# [WHAT IS REQUIRED]
Give back each line of the data exactly.

# [DATA TO PROCESS]
---

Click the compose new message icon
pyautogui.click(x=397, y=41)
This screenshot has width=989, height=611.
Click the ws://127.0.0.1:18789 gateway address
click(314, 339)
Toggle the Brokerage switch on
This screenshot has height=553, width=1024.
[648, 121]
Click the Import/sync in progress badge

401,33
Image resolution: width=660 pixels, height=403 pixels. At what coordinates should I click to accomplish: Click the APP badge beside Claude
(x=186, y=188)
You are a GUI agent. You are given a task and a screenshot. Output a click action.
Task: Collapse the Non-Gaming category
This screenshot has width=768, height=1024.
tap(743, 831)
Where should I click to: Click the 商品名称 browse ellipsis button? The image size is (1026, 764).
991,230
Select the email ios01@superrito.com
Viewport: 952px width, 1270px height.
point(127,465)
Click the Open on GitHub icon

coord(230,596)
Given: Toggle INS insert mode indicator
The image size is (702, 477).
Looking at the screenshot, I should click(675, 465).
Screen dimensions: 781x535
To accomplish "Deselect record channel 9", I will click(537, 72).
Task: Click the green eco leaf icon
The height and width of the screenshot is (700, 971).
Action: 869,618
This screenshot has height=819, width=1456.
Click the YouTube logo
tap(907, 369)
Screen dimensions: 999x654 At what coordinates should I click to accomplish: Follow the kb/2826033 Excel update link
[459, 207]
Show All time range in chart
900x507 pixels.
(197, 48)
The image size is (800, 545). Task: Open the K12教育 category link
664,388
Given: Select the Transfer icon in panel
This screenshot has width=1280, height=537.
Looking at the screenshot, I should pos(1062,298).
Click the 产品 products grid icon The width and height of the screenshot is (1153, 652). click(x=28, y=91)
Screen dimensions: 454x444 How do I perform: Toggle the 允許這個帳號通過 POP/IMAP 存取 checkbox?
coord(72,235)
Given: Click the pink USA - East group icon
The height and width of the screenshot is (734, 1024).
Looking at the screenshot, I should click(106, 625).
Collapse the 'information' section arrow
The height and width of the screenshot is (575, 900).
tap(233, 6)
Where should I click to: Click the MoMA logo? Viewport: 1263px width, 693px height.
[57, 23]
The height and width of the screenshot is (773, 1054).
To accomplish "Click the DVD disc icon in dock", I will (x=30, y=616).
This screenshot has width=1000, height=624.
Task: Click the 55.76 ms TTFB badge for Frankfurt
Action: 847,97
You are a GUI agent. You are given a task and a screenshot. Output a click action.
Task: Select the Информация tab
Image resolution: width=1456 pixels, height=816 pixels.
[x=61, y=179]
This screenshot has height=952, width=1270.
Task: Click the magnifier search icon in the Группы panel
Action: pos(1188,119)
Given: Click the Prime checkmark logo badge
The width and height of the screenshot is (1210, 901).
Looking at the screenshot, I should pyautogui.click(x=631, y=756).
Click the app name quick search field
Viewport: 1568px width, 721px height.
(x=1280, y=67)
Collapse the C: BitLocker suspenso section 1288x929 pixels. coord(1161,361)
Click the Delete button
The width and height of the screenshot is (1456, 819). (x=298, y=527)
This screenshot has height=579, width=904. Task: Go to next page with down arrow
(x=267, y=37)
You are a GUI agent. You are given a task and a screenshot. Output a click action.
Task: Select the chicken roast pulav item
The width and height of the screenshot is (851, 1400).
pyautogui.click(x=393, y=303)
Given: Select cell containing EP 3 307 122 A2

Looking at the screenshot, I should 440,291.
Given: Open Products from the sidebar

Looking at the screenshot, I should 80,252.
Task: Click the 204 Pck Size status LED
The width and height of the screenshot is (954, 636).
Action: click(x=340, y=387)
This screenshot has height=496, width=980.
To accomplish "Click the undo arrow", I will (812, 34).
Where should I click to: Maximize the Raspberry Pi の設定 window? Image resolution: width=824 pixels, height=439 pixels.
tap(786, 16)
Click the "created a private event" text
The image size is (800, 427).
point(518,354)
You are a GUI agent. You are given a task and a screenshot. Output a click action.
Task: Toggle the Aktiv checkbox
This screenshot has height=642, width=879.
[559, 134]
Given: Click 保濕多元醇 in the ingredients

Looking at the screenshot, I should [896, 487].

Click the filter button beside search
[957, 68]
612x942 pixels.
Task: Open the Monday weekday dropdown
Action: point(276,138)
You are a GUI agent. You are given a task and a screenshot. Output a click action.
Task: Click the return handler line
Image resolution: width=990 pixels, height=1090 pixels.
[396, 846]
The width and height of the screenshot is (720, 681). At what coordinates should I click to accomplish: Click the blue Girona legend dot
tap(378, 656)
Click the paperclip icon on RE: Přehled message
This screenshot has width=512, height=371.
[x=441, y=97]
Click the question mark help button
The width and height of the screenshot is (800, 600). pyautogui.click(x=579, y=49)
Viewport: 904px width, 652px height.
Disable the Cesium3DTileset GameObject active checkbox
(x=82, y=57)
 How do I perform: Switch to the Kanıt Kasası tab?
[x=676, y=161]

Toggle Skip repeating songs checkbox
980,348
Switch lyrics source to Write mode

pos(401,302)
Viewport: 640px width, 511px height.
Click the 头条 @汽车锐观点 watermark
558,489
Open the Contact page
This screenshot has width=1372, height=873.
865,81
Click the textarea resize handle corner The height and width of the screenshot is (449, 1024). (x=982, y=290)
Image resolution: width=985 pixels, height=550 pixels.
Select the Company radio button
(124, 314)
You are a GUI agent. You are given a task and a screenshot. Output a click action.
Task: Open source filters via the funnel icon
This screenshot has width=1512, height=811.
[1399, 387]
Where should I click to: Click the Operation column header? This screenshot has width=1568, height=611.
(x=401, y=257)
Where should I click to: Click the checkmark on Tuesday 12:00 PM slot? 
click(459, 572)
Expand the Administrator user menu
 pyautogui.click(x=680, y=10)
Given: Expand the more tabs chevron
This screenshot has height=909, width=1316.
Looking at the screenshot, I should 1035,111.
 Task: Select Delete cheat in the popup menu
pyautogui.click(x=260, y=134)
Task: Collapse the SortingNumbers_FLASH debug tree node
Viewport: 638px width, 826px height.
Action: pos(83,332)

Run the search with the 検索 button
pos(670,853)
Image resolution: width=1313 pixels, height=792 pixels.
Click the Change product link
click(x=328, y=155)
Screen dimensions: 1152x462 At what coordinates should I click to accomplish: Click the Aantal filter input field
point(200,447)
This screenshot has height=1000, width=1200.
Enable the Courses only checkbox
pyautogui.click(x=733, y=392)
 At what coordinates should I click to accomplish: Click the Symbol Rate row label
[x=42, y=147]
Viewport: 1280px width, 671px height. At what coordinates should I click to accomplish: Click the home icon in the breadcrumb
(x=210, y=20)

---

# [RESULT]
Click the compose new message icon
pyautogui.click(x=397, y=41)
This screenshot has width=989, height=611.
Click the ws://127.0.0.1:18789 gateway address
click(314, 339)
Toggle the Brokerage switch on
This screenshot has height=553, width=1024.
[648, 121]
Click the Import/sync in progress badge

401,33
Image resolution: width=660 pixels, height=403 pixels. At what coordinates should I click to accomplish: Click the APP badge beside Claude
(x=186, y=188)
You are a GUI agent. You are given a task and a screenshot. Output a click action.
Task: Collapse the Non-Gaming category
This screenshot has width=768, height=1024.
tap(743, 831)
Where should I click to: Click the 商品名称 browse ellipsis button? The image size is (1026, 764).
991,230
Select the email ios01@superrito.com
Viewport: 952px width, 1270px height.
point(127,465)
Click the Open on GitHub icon

coord(230,596)
Given: Toggle INS insert mode indicator
The image size is (702, 477).
Looking at the screenshot, I should click(675, 465).
Screen dimensions: 781x535
To accomplish "Deselect record channel 9", I will click(537, 72).
Task: Click the green eco leaf icon
The height and width of the screenshot is (700, 971).
Action: 869,618
This screenshot has height=819, width=1456.
Click the YouTube logo
tap(907, 369)
Screen dimensions: 999x654 At what coordinates should I click to accomplish: Follow the kb/2826033 Excel update link
[459, 207]
Show All time range in chart
900x507 pixels.
(197, 48)
The image size is (800, 545). Task: Open the K12教育 category link
664,388
Given: Select the Transfer icon in panel
This screenshot has width=1280, height=537.
Looking at the screenshot, I should pos(1062,298).
Click the 产品 products grid icon The width and height of the screenshot is (1153, 652). click(x=28, y=91)
Screen dimensions: 454x444 How do I perform: Toggle the 允許這個帳號通過 POP/IMAP 存取 checkbox?
coord(72,235)
Given: Click the pink USA - East group icon
The height and width of the screenshot is (734, 1024).
Looking at the screenshot, I should click(106, 625).
Collapse the 'information' section arrow
The height and width of the screenshot is (575, 900).
tap(233, 6)
Where should I click to: Click the MoMA logo? Viewport: 1263px width, 693px height.
[57, 23]
The height and width of the screenshot is (773, 1054).
To accomplish "Click the DVD disc icon in dock", I will (x=30, y=616).
This screenshot has width=1000, height=624.
Task: Click the 55.76 ms TTFB badge for Frankfurt
Action: 847,97
You are a GUI agent. You are given a task and a screenshot. Output a click action.
Task: Select the Информация tab
Image resolution: width=1456 pixels, height=816 pixels.
[x=61, y=179]
This screenshot has height=952, width=1270.
Task: Click the magnifier search icon in the Группы panel
Action: pos(1188,119)
Given: Click the Prime checkmark logo badge
The width and height of the screenshot is (1210, 901).
Looking at the screenshot, I should pyautogui.click(x=631, y=756).
Click the app name quick search field
Viewport: 1568px width, 721px height.
(x=1280, y=67)
Collapse the C: BitLocker suspenso section 1288x929 pixels. coord(1161,361)
Click the Delete button
The width and height of the screenshot is (1456, 819). (x=298, y=527)
This screenshot has height=579, width=904. Task: Go to next page with down arrow
(x=267, y=37)
You are a GUI agent. You are given a task and a screenshot. Output a click action.
Task: Select the chicken roast pulav item
The width and height of the screenshot is (851, 1400).
pyautogui.click(x=393, y=303)
Given: Select cell containing EP 3 307 122 A2

Looking at the screenshot, I should 440,291.
Given: Open Products from the sidebar

Looking at the screenshot, I should 80,252.
Task: Click the 204 Pck Size status LED
The width and height of the screenshot is (954, 636).
Action: click(x=340, y=387)
This screenshot has height=496, width=980.
To accomplish "Click the undo arrow", I will (812, 34).
Where should I click to: Maximize the Raspberry Pi の設定 window? Image resolution: width=824 pixels, height=439 pixels.
tap(786, 16)
Click the "created a private event" text
The image size is (800, 427).
point(518,354)
You are a GUI agent. You are given a task and a screenshot. Output a click action.
Task: Toggle the Aktiv checkbox
This screenshot has height=642, width=879.
[559, 134]
Given: Click 保濕多元醇 in the ingredients

Looking at the screenshot, I should [896, 487].

Click the filter button beside search
[957, 68]
612x942 pixels.
Task: Open the Monday weekday dropdown
Action: point(276,138)
You are a GUI agent. You are given a task and a screenshot. Output a click action.
Task: Click the return handler line
Image resolution: width=990 pixels, height=1090 pixels.
[396, 846]
The width and height of the screenshot is (720, 681). At what coordinates should I click to accomplish: Click the blue Girona legend dot
tap(378, 656)
Click the paperclip icon on RE: Přehled message
This screenshot has width=512, height=371.
[x=441, y=97]
Click the question mark help button
The width and height of the screenshot is (800, 600). pyautogui.click(x=579, y=49)
Viewport: 904px width, 652px height.
Disable the Cesium3DTileset GameObject active checkbox
(x=82, y=57)
 How do I perform: Switch to the Kanıt Kasası tab?
[x=676, y=161]

Toggle Skip repeating songs checkbox
980,348
Switch lyrics source to Write mode

pos(401,302)
Viewport: 640px width, 511px height.
Click the 头条 @汽车锐观点 watermark
558,489
Open the Contact page
This screenshot has width=1372, height=873.
865,81
Click the textarea resize handle corner The height and width of the screenshot is (449, 1024). (x=982, y=290)
Image resolution: width=985 pixels, height=550 pixels.
Select the Company radio button
(124, 314)
You are a GUI agent. You are given a task and a screenshot. Output a click action.
Task: Open source filters via the funnel icon
This screenshot has width=1512, height=811.
[1399, 387]
Where should I click to: Click the Operation column header? This screenshot has width=1568, height=611.
(x=401, y=257)
Where should I click to: Click the checkmark on Tuesday 12:00 PM slot? 
click(459, 572)
Expand the Administrator user menu
 pyautogui.click(x=680, y=10)
Given: Expand the more tabs chevron
This screenshot has height=909, width=1316.
Looking at the screenshot, I should 1035,111.
 Task: Select Delete cheat in the popup menu
pyautogui.click(x=260, y=134)
Task: Collapse the SortingNumbers_FLASH debug tree node
Viewport: 638px width, 826px height.
Action: pos(83,332)

Run the search with the 検索 button
pos(670,853)
Image resolution: width=1313 pixels, height=792 pixels.
Click the Change product link
click(x=328, y=155)
Screen dimensions: 1152x462 At what coordinates should I click to accomplish: Click the Aantal filter input field
point(200,447)
This screenshot has height=1000, width=1200.
Enable the Courses only checkbox
pyautogui.click(x=733, y=392)
 At what coordinates should I click to accomplish: Click the Symbol Rate row label
[x=42, y=147]
Viewport: 1280px width, 671px height. At what coordinates should I click to accomplish: Click the home icon in the breadcrumb
(x=210, y=20)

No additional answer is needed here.